Key Experimental Results

Main Results

Without Tools (catastrophic failure across all models):

Model Majority-Vote Accuracy Pass@1 Pass@5
GPT-5 27.5% 28.1% 42.7%
Gemini 2.5 Pro 22.5% 20.2% 29.8%
GPT-o3 20.8% 22.5% 29.2%
Claude Opus 4 13.5% 13.5% 16.9%
DeepSeek R1 20.8% 21.9% 35.4%

With Tools:

Model Majority-Vote Accuracy Pass@1 Pass@5 Avg.

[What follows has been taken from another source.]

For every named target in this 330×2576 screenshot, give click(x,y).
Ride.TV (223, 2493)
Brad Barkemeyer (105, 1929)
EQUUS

Cost
GPT-5 67.4% 70.2% 77.0% $0.1154
GPT-OSS 120B 62.9% 56.2% 72.5% $0.0066
Grok 4 Fast 61.2% 57.9% 71.9% $0.0098
Claude Sonnet 4 56.7% 57.9% 66.9% $0.2291
Claude Opus 4 57.3% 59.6% 71.9% $1.1139
Human Baseline ~80% - - -

Ablation Study

Tool Usage Distribution (Tool Selection Catastrophe):

Tool Category Call Count Proportion Notes
Google Search 11,626 49.6% Models prefer unreliable sources
Specialized Blockchain Tools 8,351 35.6% Authoritative sources containing correct answers
URL Fetch 1,743 7.4% -
Twitter Search 1,388 5.9% Socially manipulated information
Code Execution 355 1.5% -

Cost–Accuracy Trade-off:

Model Accuracy Cost per Run Cost Efficiency
Claude Opus 4 57.3% $1.1139 Worst
GPT-OSS 120B 62.9% $0.0066 100× better value
Grok 4 Fast 61.2% $0.0098 Pareto-optimal

Key Findings

  1. Fundamental Capability Gap: Without tools, all models perform near random chance (12–28%), whereas junior analysts routinely complete these tasks.
  2. Tool Selection Catastrophe: Models direct 55.5% of tool calls to unreliable web search, even when specialized blockchain tools can directly provide correct answers.
  3. Illusion of Pass@k: Gemini 2.5 Flash's improvement from 39.3% (Pass@1) to 62.4% (Pass@5) suggests the model is essentially guessing via trial and error, rather than engaging in strategic reasoning.
  4. Twitter Search Paradox: Accuracy when used alone is only 6.6%, rising to 40.7% in combination, indicating that tools require orchestration capability.
  5. Case Study (Task 49): Retrieving monthly token launch data from Pump.fun—a task solvable with a single API call—resulted in failure across all 17 models, each falling into a cascade of web search → outdated blog posts → speculative Twitter content.

Highlights & Insights

  1. Adversarial-First Evaluation Paradigm: The first benchmark to explicitly incorporate active deception, source verification, and adversarial robustness as core dimensions of AI agent evaluation.
  2. The Danger of Pass@k Metrics: High Pass@k does not reflect capability but trial-and-error behavior—which is extremely dangerous in irreversible financial decision-making.
  3. Cost Efficiency of Open-Source Models: GPT-OSS 120B achieves near-frontier performance at 1/100th of the cost.
  4. Generalizable Insights: The findings extend beyond cryptocurrency—any adversarial domain (cybersecurity, content moderation, medical diagnosis) faces analogous challenges.

Limitations & Future Work

  1. The benchmark scale of 178 tasks is relatively small and highly concentrated in the crypto domain.
  2. The human baseline involves only 16 participants completing a 10% sample, limiting statistical significance.
  3. Model learning and adaptation following feedback are not evaluated.
  4. Categorization concerns: the paper's classification under "object detection" appears to be a mislabeling; it is properly an AI Agent evaluation work.
  5. The paper lacks concrete improvement recommendations for safe agent deployment.
  6. Reliance on the ReAct framework means results may not generalize to other agent architectures.
  • GAIA (General AI Assistant Benchmark) tests task completion but assumes a cooperative environment; this work extends evaluation to the adversarial dimension, filling an important gap in AI safety assessment.
  • The temporally anchored task design draws on methods from time-sensitive evaluations such as RealTimeQA.
  • The work resonates with HELM (Holistic Evaluation of Language Models) but focuses specifically on high-stakes scenarios.

Rating

  • Novelty: ⭐⭐⭐⭐⭐ — The first high-stakes adversarial AI agent benchmark, with far-reaching implications.
  • Experimental Thoroughness: ⭐⭐⭐⭐⭐ — 17 models, dual-condition evaluation, multi-dimensional analysis.
  • Writing Quality: ⭐⭐⭐⭐⭐ — Compelling argumentation, deep insights, and vivid case studies.
  • Value: ⭐⭐⭐⭐⭐ — Carries significant cautionary implications for the safe deployment of AI agents.